## What is required:
Reproduce the items verbatim, starting from the first line and ending with the line containing "coord(329,694)", including both of those lines.

[Items from a dataset]
□ □ □ □ □
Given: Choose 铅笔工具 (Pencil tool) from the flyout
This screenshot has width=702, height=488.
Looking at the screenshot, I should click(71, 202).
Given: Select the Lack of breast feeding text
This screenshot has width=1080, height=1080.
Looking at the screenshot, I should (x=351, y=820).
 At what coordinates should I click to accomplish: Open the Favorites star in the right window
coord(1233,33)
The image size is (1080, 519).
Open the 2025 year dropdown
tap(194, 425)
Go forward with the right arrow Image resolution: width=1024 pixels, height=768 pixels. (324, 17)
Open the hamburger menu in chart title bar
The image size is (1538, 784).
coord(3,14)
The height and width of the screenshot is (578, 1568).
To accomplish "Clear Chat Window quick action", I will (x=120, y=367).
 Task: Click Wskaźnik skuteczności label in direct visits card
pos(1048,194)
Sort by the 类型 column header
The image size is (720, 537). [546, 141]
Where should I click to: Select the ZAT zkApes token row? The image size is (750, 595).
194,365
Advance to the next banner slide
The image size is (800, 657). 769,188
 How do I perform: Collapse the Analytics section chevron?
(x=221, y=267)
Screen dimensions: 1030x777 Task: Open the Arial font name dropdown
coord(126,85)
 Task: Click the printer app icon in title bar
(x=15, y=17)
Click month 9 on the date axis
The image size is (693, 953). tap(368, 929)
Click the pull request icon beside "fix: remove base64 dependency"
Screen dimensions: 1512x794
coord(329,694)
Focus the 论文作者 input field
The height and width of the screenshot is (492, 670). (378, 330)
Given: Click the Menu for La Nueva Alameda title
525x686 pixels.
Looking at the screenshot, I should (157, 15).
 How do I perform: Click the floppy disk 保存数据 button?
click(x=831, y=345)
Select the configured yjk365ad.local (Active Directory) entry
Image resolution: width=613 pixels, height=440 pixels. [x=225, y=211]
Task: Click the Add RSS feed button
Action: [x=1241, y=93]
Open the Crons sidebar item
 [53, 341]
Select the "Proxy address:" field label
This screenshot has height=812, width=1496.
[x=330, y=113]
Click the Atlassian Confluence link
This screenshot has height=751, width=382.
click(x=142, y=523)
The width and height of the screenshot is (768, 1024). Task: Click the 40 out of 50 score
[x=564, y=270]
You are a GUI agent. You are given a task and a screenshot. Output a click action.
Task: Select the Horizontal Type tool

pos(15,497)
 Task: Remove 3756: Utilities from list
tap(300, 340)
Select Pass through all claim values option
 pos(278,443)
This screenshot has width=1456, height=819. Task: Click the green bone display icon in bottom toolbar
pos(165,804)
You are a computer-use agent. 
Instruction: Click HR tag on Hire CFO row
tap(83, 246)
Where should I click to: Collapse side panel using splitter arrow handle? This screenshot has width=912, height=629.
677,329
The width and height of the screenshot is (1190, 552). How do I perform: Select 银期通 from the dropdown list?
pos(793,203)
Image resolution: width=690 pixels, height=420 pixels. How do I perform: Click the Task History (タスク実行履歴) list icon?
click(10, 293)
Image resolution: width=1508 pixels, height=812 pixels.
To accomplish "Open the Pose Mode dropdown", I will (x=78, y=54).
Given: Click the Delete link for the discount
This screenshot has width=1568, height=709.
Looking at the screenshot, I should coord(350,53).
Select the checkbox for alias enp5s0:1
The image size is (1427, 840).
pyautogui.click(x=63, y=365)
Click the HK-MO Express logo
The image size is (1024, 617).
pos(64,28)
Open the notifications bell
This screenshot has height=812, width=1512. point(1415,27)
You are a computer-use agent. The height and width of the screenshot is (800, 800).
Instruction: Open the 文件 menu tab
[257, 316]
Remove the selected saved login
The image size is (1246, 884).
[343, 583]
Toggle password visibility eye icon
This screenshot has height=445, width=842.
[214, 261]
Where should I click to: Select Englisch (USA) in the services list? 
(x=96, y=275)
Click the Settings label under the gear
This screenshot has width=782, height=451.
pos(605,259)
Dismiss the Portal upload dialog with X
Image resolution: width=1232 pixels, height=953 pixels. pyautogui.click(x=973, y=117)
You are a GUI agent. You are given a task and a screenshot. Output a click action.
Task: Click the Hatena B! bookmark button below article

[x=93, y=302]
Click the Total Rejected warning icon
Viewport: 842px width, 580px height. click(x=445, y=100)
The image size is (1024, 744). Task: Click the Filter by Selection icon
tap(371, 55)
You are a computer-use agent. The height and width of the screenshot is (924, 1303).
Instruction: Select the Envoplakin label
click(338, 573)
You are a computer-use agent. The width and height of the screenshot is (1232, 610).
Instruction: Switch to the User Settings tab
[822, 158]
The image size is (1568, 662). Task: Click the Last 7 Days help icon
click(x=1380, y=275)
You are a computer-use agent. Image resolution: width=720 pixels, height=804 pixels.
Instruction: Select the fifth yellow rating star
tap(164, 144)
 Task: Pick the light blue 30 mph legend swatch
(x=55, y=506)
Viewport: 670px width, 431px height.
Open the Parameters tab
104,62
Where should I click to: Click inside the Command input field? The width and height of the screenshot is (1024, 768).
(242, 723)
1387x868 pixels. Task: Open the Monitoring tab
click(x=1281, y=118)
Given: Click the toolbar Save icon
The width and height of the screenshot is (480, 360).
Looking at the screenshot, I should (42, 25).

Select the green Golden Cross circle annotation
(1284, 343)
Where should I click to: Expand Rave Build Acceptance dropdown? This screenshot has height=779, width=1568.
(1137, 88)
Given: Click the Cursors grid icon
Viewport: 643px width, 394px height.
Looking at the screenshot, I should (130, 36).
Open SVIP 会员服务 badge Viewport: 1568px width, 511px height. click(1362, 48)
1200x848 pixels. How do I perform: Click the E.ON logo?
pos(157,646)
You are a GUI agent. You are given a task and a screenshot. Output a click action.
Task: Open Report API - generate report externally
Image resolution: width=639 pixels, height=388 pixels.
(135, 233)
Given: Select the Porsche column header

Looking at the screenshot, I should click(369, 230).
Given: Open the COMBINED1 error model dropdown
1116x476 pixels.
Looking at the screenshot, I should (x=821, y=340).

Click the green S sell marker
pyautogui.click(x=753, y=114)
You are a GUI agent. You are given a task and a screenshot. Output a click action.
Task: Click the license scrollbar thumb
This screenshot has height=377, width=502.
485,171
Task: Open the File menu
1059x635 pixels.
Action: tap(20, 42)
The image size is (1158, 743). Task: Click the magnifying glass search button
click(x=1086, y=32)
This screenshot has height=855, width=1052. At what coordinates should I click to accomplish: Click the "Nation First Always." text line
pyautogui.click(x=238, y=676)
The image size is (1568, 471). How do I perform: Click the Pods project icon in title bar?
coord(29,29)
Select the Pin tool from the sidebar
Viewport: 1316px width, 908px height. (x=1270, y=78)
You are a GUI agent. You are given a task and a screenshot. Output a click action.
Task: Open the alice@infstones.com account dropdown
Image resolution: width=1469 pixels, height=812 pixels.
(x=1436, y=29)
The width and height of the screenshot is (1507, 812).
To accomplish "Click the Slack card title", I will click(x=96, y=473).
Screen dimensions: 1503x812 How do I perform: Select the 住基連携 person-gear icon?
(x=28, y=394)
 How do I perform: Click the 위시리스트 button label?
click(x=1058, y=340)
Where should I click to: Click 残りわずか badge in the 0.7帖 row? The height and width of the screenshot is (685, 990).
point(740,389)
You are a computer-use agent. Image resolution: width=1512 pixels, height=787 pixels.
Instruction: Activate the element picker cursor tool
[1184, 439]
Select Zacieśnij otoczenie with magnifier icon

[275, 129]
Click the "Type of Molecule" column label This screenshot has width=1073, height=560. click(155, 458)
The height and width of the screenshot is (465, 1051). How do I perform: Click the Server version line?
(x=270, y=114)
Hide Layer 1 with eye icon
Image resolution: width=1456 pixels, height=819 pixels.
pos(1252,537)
□ □ □ □ □
## Exercise answer:
Given: Choose 铅笔工具 (Pencil tool) from the flyout
This screenshot has width=702, height=488.
Looking at the screenshot, I should click(71, 202).
Given: Select the Lack of breast feeding text
This screenshot has width=1080, height=1080.
Looking at the screenshot, I should (x=351, y=820).
 At what coordinates should I click to accomplish: Open the Favorites star in the right window
coord(1233,33)
The image size is (1080, 519).
Open the 2025 year dropdown
tap(194, 425)
Go forward with the right arrow Image resolution: width=1024 pixels, height=768 pixels. (324, 17)
Open the hamburger menu in chart title bar
The image size is (1538, 784).
coord(3,14)
The height and width of the screenshot is (578, 1568).
To accomplish "Clear Chat Window quick action", I will (x=120, y=367).
 Task: Click Wskaźnik skuteczności label in direct visits card
pos(1048,194)
Sort by the 类型 column header
The image size is (720, 537). [546, 141]
Where should I click to: Select the ZAT zkApes token row? The image size is (750, 595).
194,365
Advance to the next banner slide
The image size is (800, 657). 769,188
 How do I perform: Collapse the Analytics section chevron?
(x=221, y=267)
Screen dimensions: 1030x777 Task: Open the Arial font name dropdown
coord(126,85)
 Task: Click the printer app icon in title bar
(x=15, y=17)
Click month 9 on the date axis
The image size is (693, 953). tap(368, 929)
Click the pull request icon beside "fix: remove base64 dependency"
Screen dimensions: 1512x794
coord(329,694)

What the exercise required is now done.